# WHAT NEEDS TO BE DONE
Would you write out each line of the material below exactly, skipping every picture?
********************
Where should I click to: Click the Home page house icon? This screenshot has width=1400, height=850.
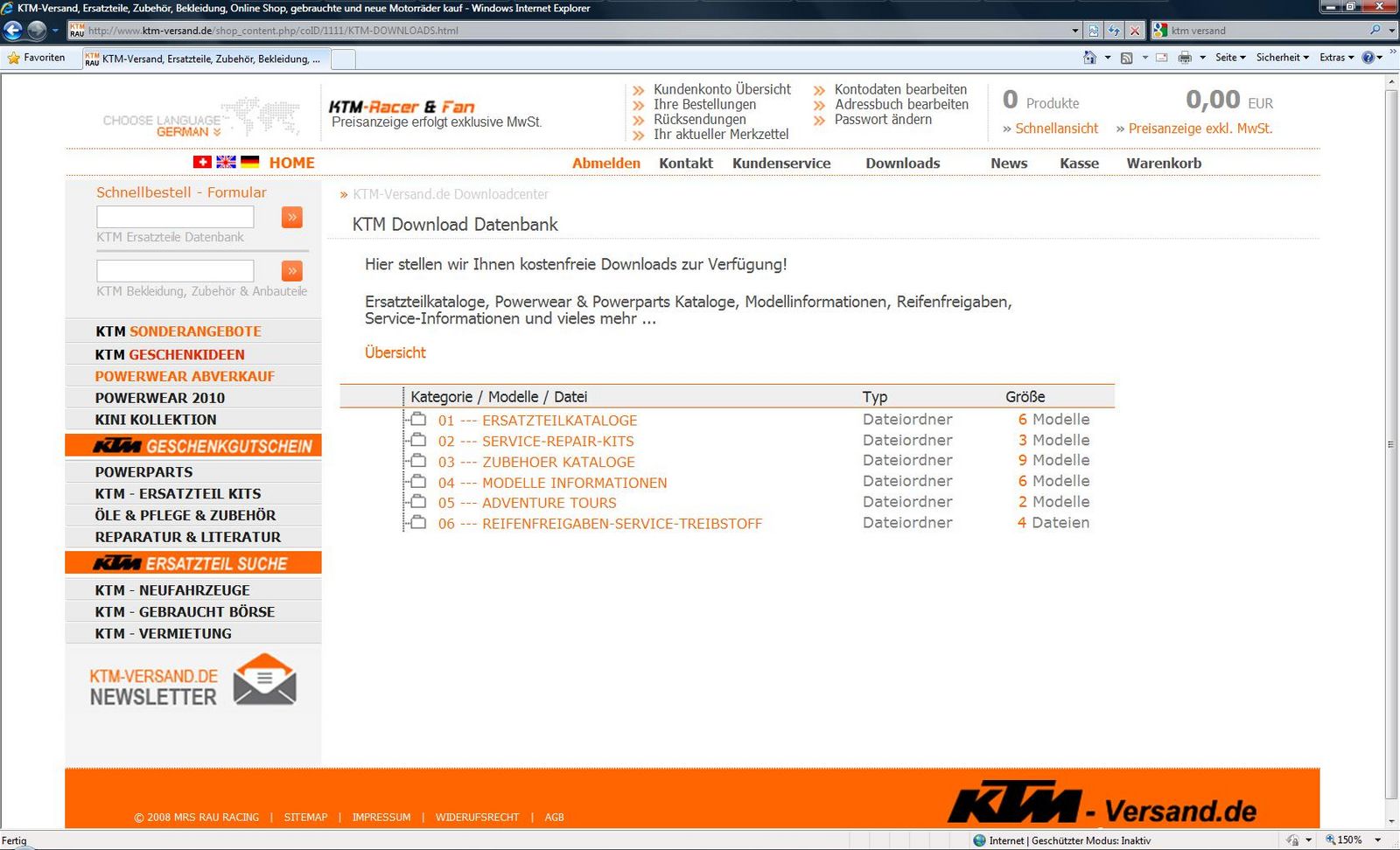coord(1089,58)
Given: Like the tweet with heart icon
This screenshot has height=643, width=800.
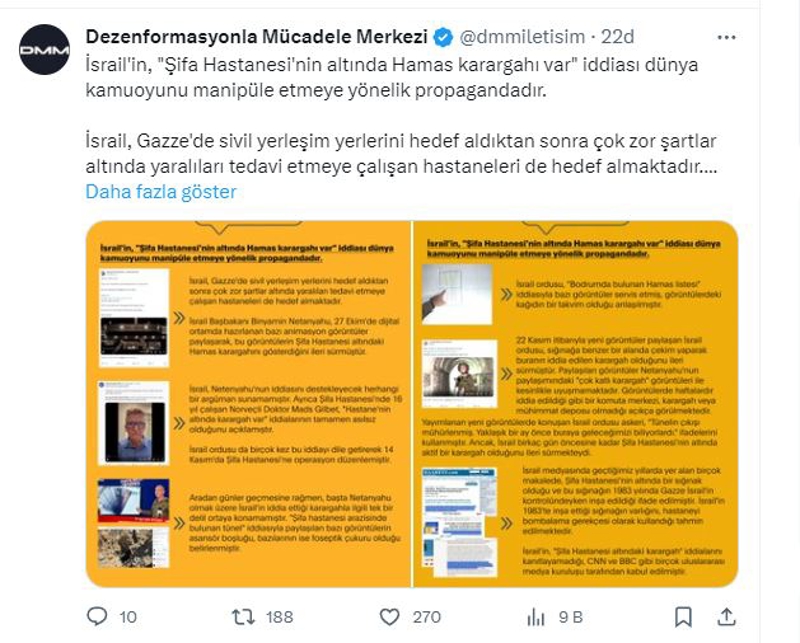Looking at the screenshot, I should click(390, 617).
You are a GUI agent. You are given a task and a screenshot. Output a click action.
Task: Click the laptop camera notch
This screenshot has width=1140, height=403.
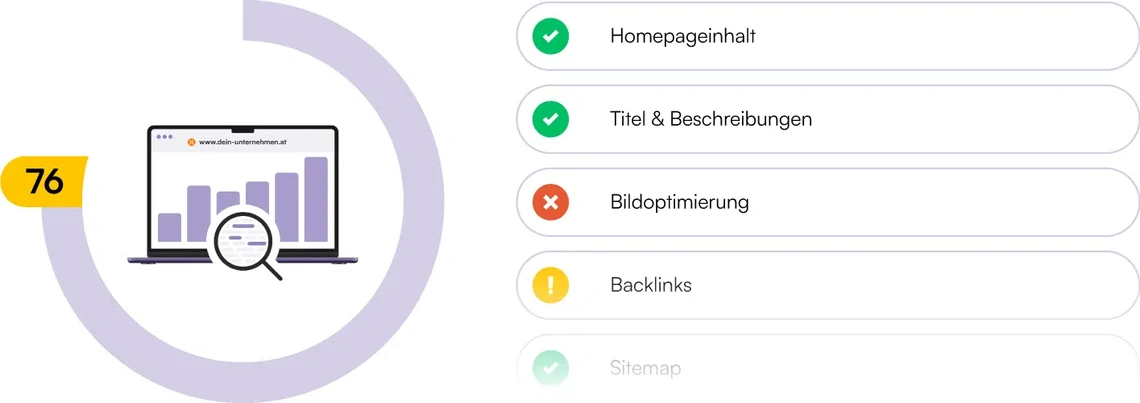(243, 129)
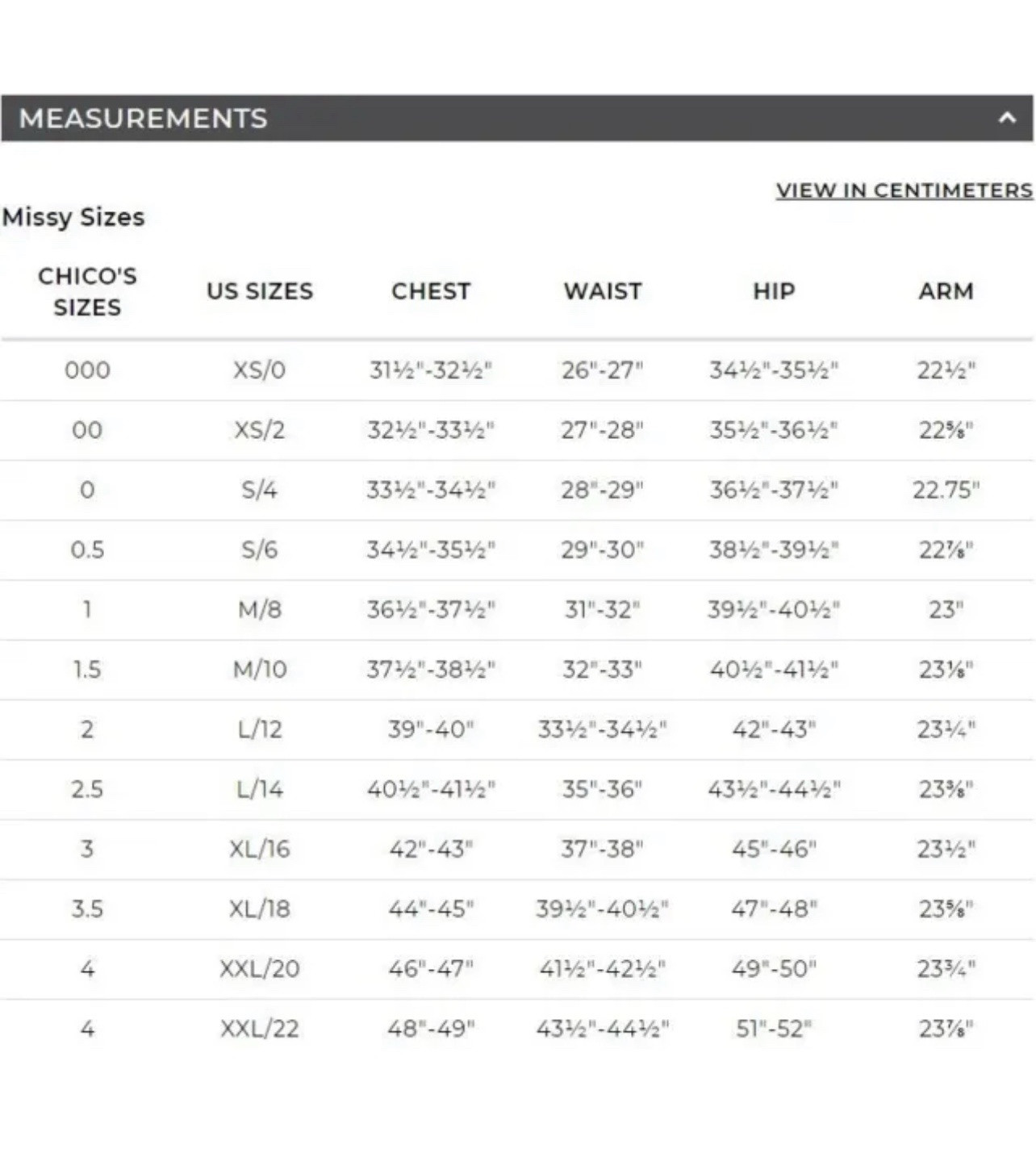Select the L/12 size cell

pos(259,729)
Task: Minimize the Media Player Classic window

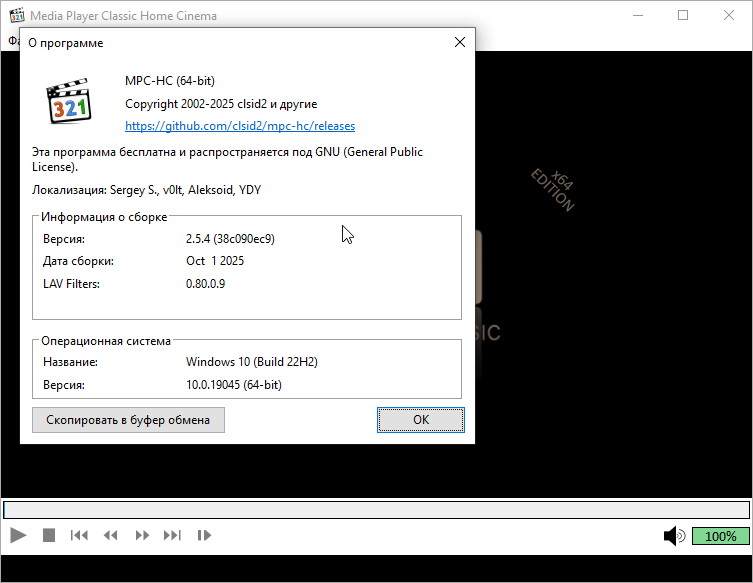Action: coord(637,16)
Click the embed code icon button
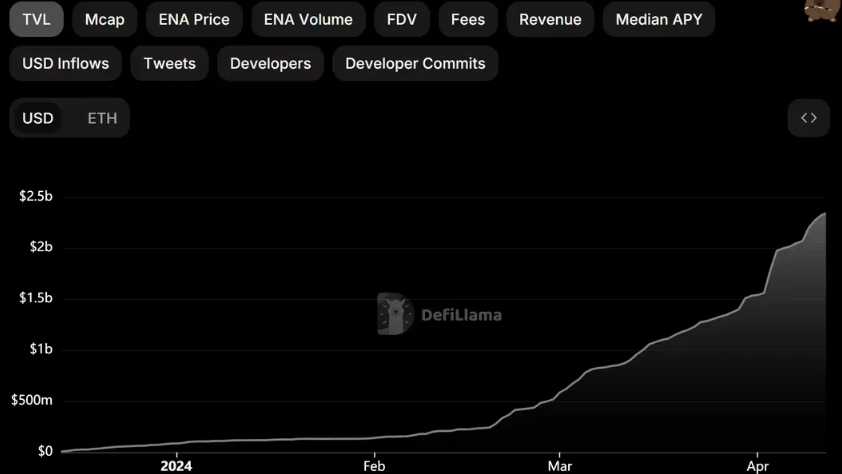The width and height of the screenshot is (842, 474). [x=809, y=118]
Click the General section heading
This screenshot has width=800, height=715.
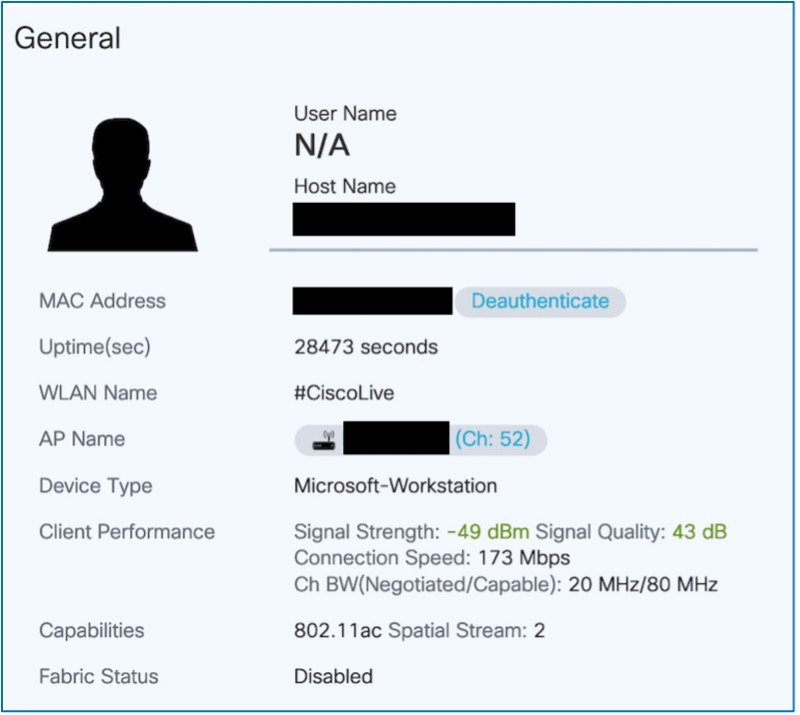(67, 39)
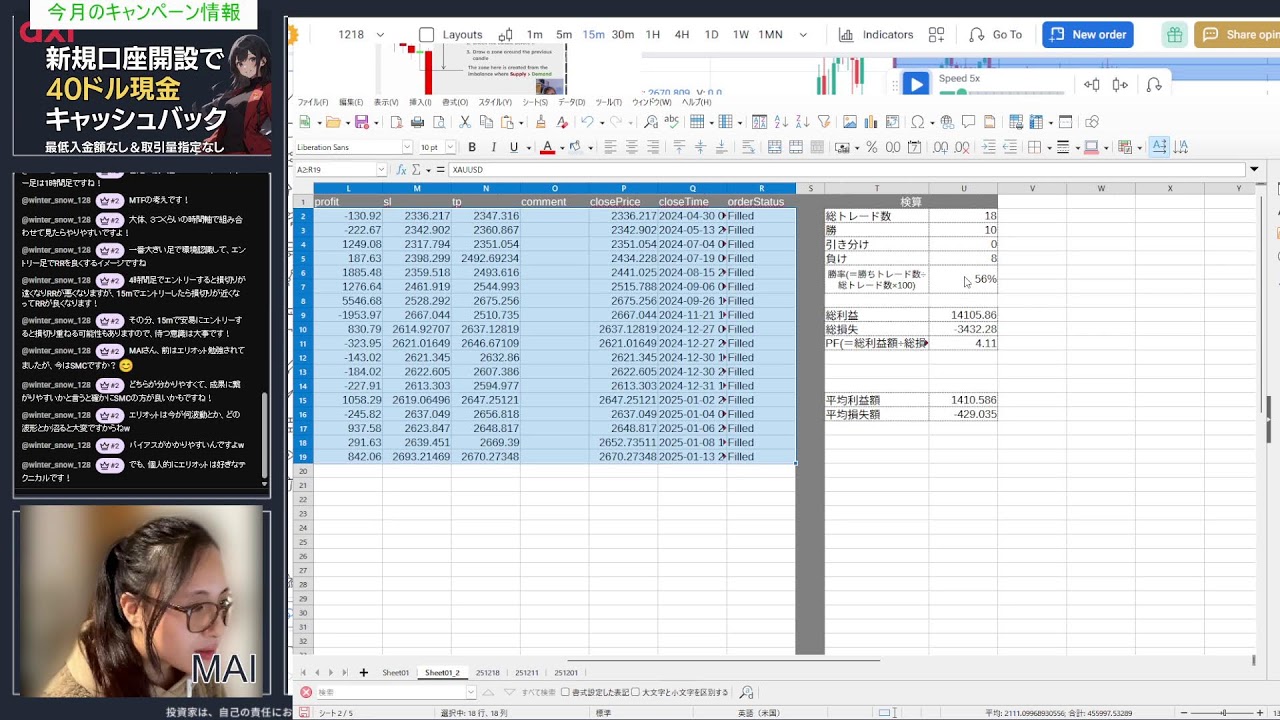Insert special character with Omega icon
Viewport: 1280px width, 720px height.
point(917,122)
********************
# REPLY
Where should I click to: Click the Home page house icon? This screenshot has width=1400, height=850.
coord(1089,58)
Given: Like the tweet with heart icon
This screenshot has height=643, width=800.
Looking at the screenshot, I should click(390, 617).
You are a GUI agent. You are given a task and a screenshot. Output a click action.
Task: Click the laptop camera notch
This screenshot has width=1140, height=403.
(243, 129)
Select the L/12 size cell

pos(259,729)
Task: Minimize the Media Player Classic window

Action: coord(637,16)
Click the embed code icon button
The width and height of the screenshot is (842, 474). [x=809, y=118]
Click the General section heading
This screenshot has width=800, height=715.
(67, 39)
Insert special character with Omega icon
Viewport: 1280px width, 720px height.
point(917,122)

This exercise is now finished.